Death stranding et moi, c’est une histoire compliquée qui vient de se conclure dans une fin violente. Pas la fin du jeu, non. Mais au bout de vingt ou trente heures, je jette l’éponge. J’en peux plus. Cette aventure n’est pas pour moi, pas possible. Ça n’avait pourtant pas mal commencé. La version PS5 tournant à la perfection, sans temps de chargement, le jeu est détaillé, fluide, agréable. Dès le début, on est plongé dans un univers qu’on devine riche, construit jusque dans ses moindres détails, encore qu’on retrouve aussi, très vite, les manies de Kojima dans l’écriture de personnages, énigmatiques jusqu’à l’os pour des révélations décevantes alliant trahisons, masochisme et modifications corporelles (subies la plupart du temps). La grève, les échoués, le réseau chiral, le jeu nous plonge dans un monde captivant, avec ses arc-en-ciel à l’envers, sa vision dérangeante du rôle des BB, sa dévastation, le drame qui s’y joue à chaque instant.
Mais aussi bavard, trop bavard, lourdingue, un Norman Reedus trop présent, on l’incarne, on le voit, il nous montre des trucs dans un clin d’œil brisant le quatrième mur d’une manière aussi peu subtile qu’inutile, on le montre sous tous les angles, toutes les coutures, dans toute la palette de l’absence d’émotion comme seule émotion dont il semble capable.

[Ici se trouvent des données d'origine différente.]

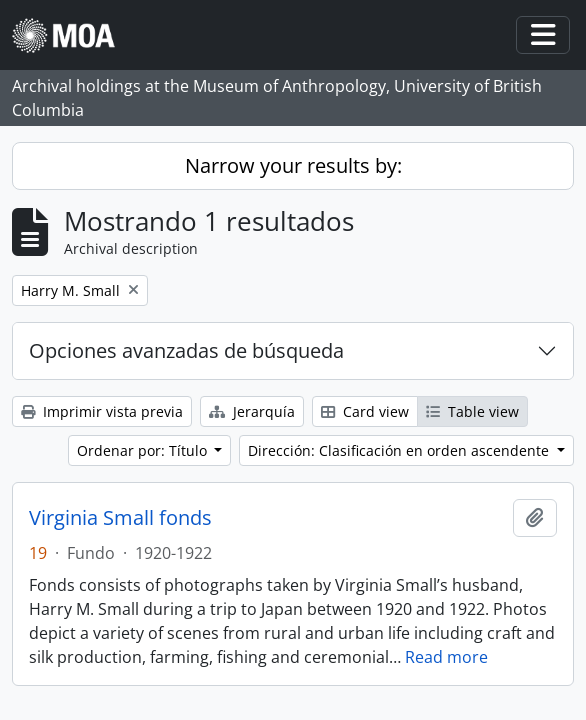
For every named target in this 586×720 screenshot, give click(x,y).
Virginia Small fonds (120, 518)
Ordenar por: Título (144, 450)
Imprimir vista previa (102, 411)
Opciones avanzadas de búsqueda (186, 350)
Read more (446, 657)
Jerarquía (252, 411)
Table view (472, 411)
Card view (365, 411)
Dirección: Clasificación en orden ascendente (400, 450)
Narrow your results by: (293, 165)
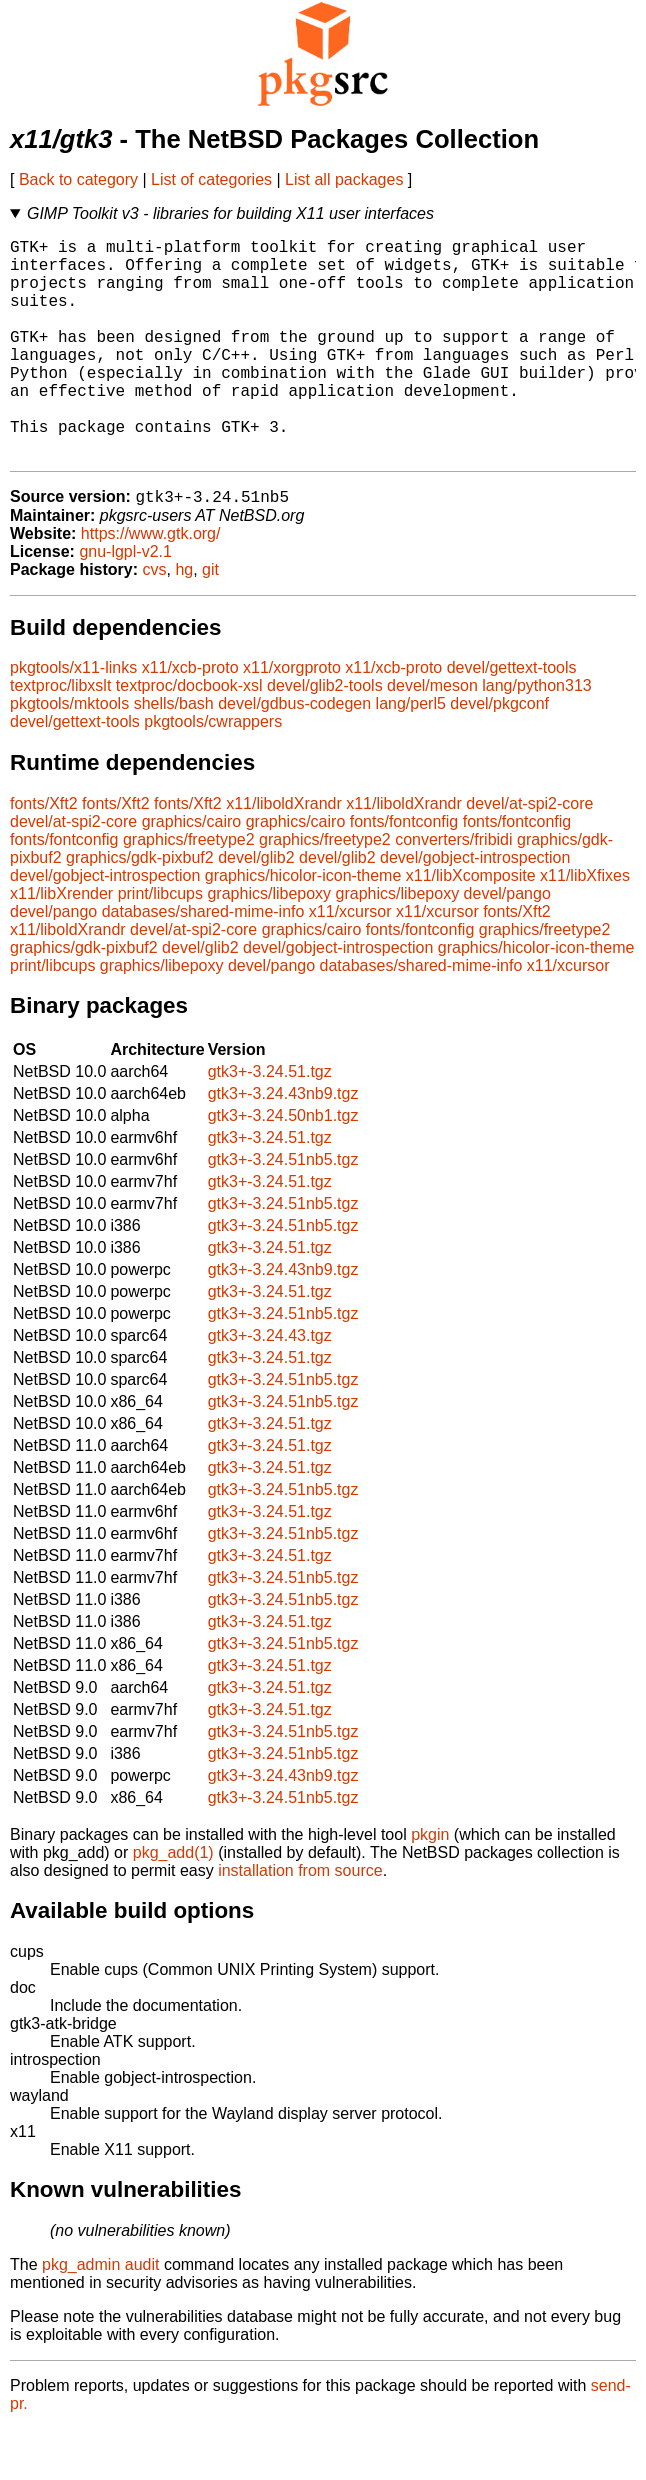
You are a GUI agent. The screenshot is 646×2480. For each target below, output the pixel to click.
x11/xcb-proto (190, 718)
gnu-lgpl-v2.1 (125, 602)
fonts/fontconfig (404, 872)
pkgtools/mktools (69, 754)
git (210, 620)
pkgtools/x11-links (73, 718)
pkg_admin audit (100, 2315)
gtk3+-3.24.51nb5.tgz (283, 1210)
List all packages (344, 179)
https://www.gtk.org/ (151, 584)
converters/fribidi (453, 890)
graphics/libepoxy (269, 944)
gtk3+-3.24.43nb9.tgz (283, 1144)
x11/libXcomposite (471, 926)
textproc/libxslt (60, 736)
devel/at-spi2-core (529, 854)
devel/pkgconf (499, 754)
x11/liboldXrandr (284, 854)
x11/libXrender (61, 944)
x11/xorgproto (292, 718)
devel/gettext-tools (512, 718)
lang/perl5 (411, 754)
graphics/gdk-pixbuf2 (140, 908)
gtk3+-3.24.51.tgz (270, 1122)
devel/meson (432, 736)
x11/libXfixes (585, 926)
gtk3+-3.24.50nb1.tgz (283, 1166)
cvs (155, 620)
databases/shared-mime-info (203, 962)
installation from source (300, 1921)
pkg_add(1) (173, 1903)
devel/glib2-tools (325, 736)
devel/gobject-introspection (475, 908)
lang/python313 (536, 736)
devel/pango (507, 944)
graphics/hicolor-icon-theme (303, 926)
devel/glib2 (256, 908)
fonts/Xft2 (44, 854)
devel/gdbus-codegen (294, 754)
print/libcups (160, 944)
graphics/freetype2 (189, 890)
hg (184, 620)
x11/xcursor (350, 962)
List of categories (211, 179)
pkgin (430, 1885)
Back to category (78, 179)
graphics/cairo (192, 872)
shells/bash (174, 754)
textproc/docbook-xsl (189, 736)
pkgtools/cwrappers (213, 772)
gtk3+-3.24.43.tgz (270, 1386)
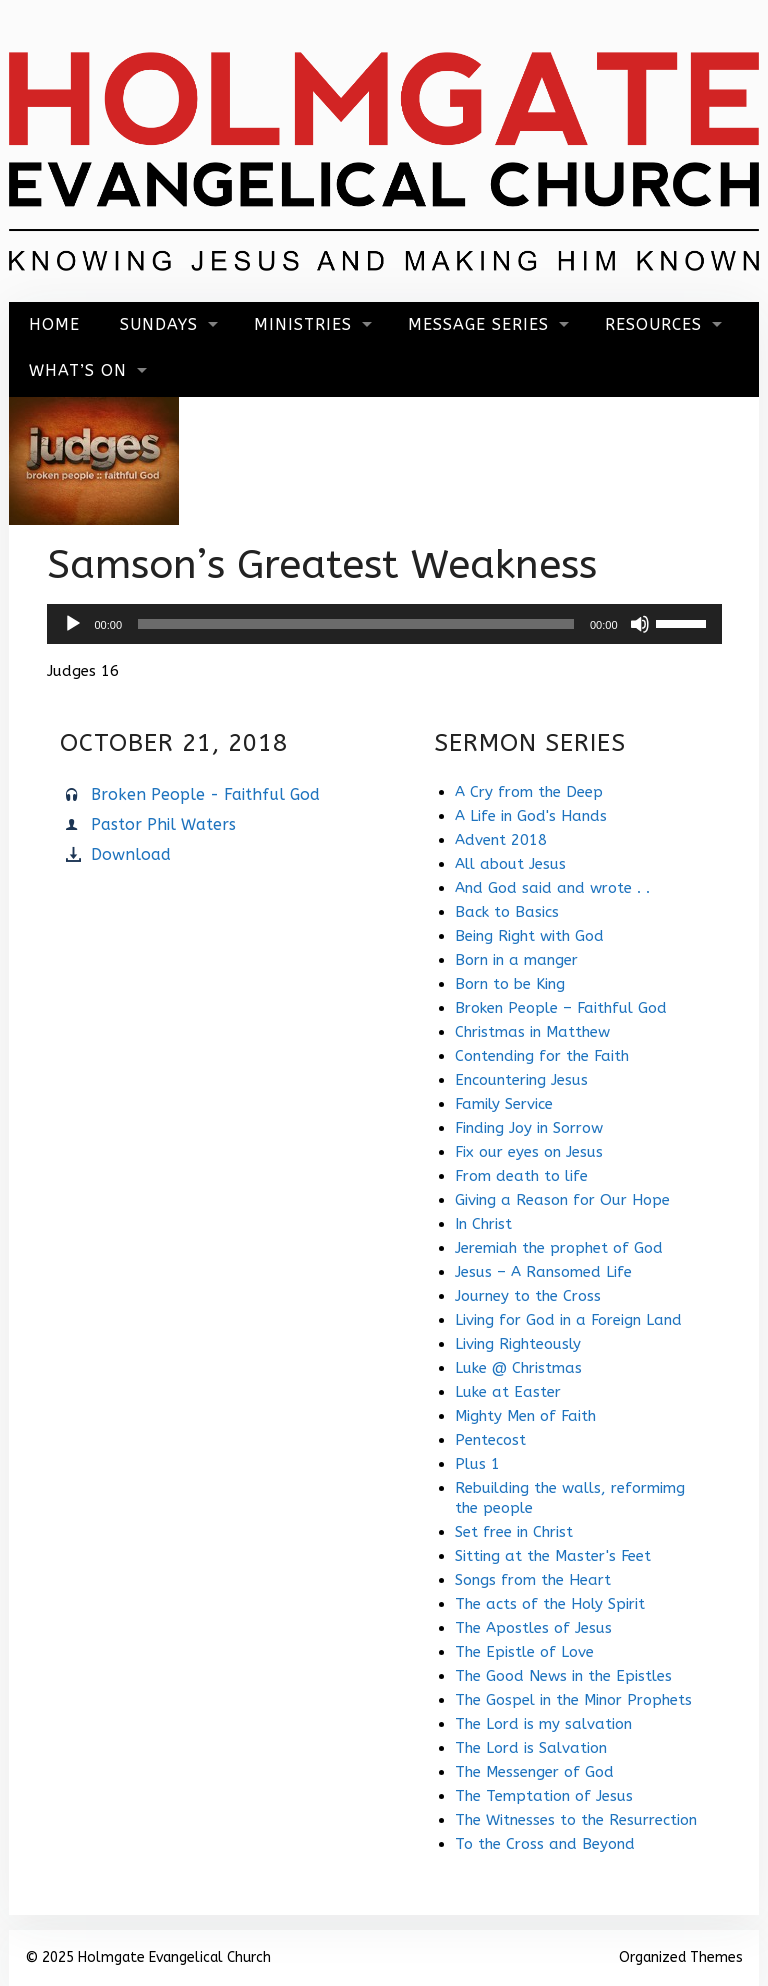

Et puis lourd, il l’est aussi quand on le dirige. L’essentiel du jeu consistant à se déplacer d’un point A à un point B en portant des trucs sur le dos, toujours plus de trucs, de plus en plus lourds, de plus en plus loin, toujours pareil, la même rengaine, dans des décors escarpés, des reliefs accidentés, il faut faire des détours longs comme un jour sans pain, monter, descendre, prendre une échelle, une corde, tout ça pour livrer un colis. Et il faut le faire et le refaire encore, des tas de fois, avec pour seule motivation cette histoire dont on se détache petit à petit, la faute à des ficelles scénaristiques pénibles et scolaires, et ce système d’évolution micrométrique, inspiré, dans son échelle, des free to play (qui consistent à nous faire évoluer moins vite que la difficulté pour inciter à mettre la main à la poche, ce qui n’est pas le cas ici, on peut pas mettre la main à la poche, mais on ne profite jamais vraiment des avantages obtenus, qui ne sont que des moyens de pallier, et encore, les nouveaux obstacles qui s’amoncellent : la côte, la pluie, les monstres, les colis qui s’abîment, le temps qui file…).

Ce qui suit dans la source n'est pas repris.